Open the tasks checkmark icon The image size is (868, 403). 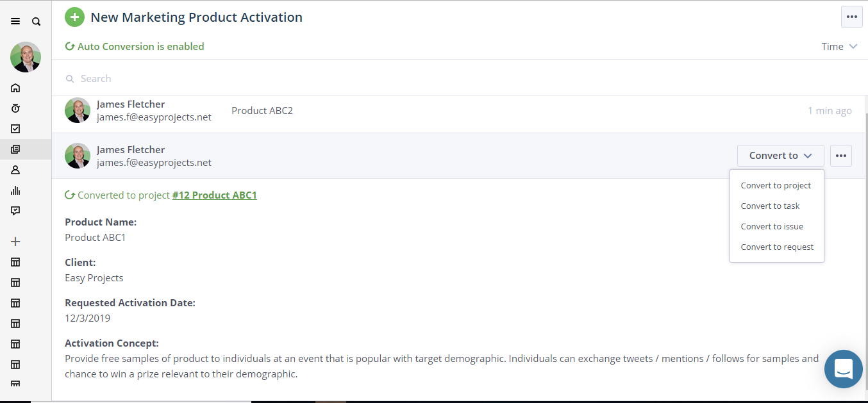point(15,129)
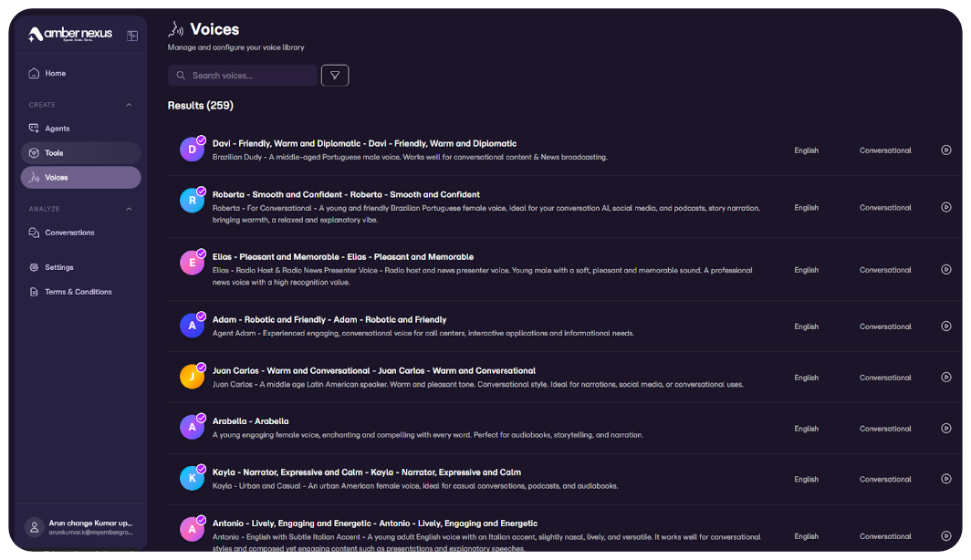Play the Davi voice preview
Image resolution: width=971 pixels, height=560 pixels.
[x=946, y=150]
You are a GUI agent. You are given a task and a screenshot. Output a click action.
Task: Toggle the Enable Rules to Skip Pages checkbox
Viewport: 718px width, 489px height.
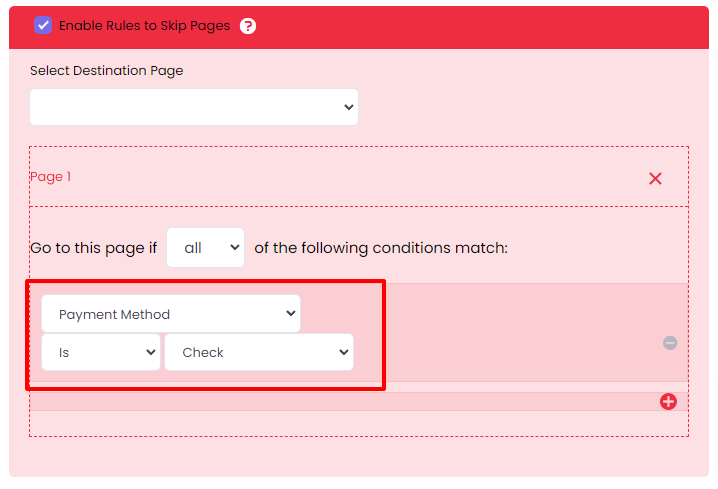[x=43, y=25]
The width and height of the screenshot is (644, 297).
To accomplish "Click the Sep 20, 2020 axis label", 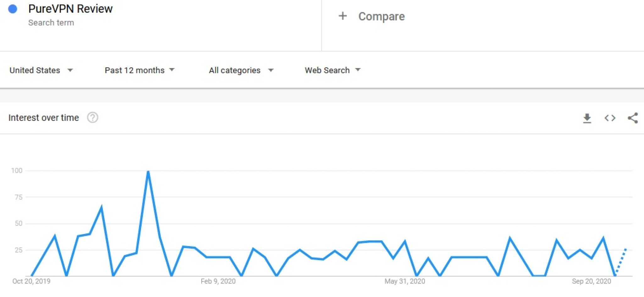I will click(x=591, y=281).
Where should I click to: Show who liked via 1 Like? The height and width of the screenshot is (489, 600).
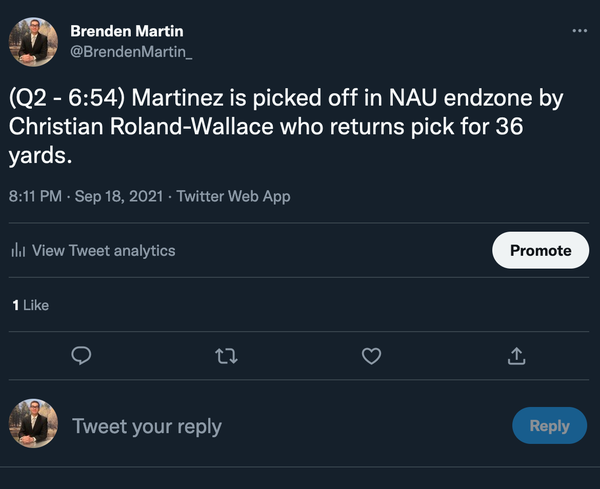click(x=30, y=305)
* * *
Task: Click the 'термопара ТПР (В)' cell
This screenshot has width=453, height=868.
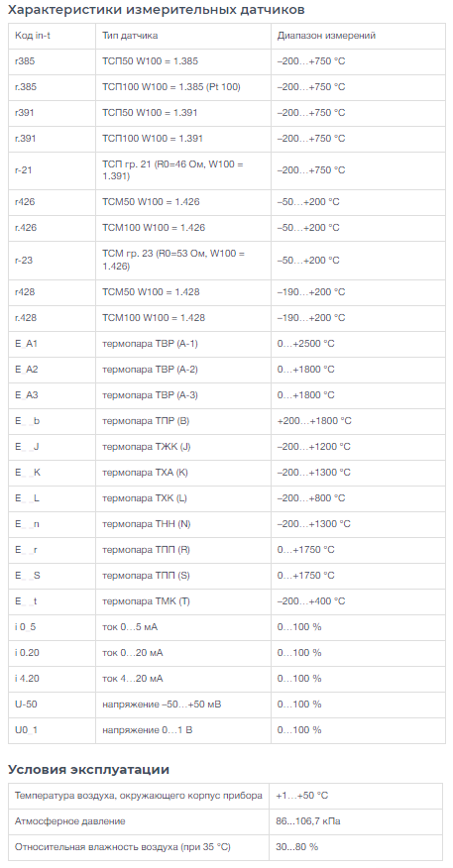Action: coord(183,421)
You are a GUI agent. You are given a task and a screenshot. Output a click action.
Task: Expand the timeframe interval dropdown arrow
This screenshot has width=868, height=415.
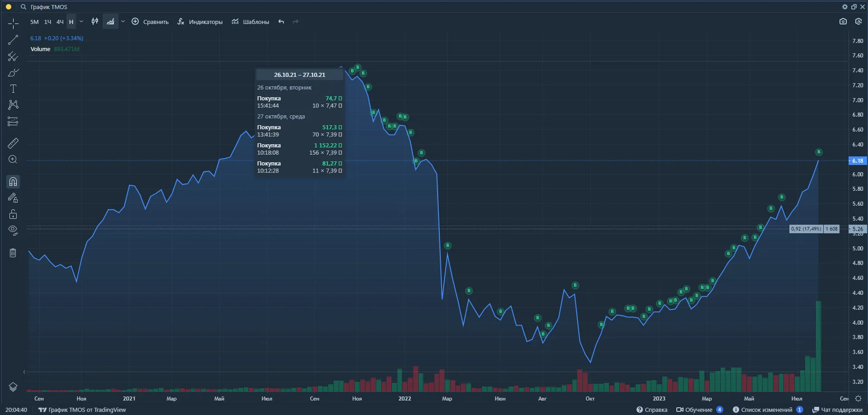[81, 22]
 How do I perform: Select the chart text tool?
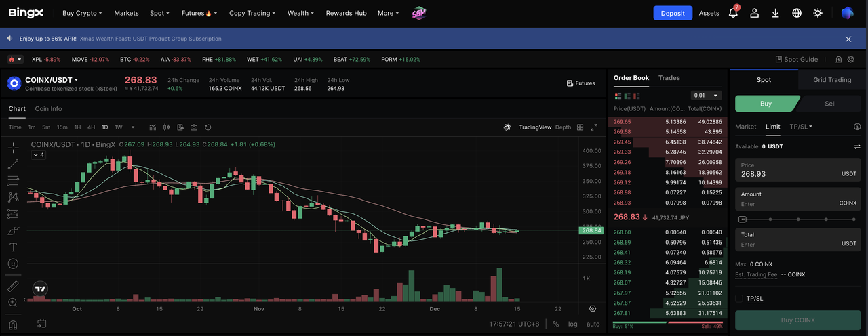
...
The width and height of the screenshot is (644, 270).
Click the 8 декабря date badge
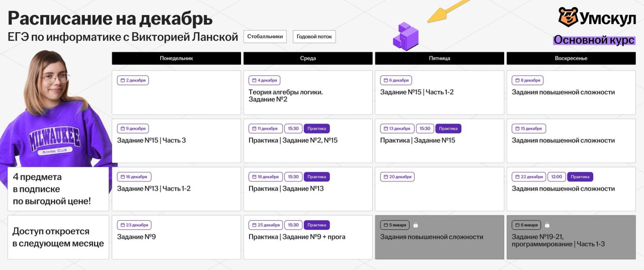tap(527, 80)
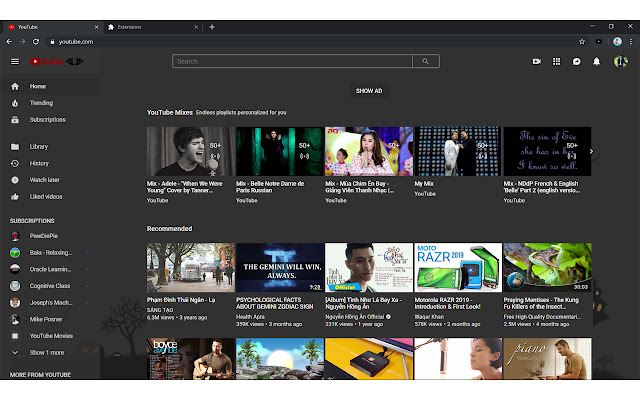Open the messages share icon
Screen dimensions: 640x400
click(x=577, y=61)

Your objective
What is needed is an exact copy of the lines above from the one with "This screenshot has width=868, height=415." to the one with "How do I perform: Select", both ends kept, and nothing more; please leave the pictures out.

Task answer
This screenshot has width=868, height=415.
[81, 22]
 How do I perform: Select the chart text tool?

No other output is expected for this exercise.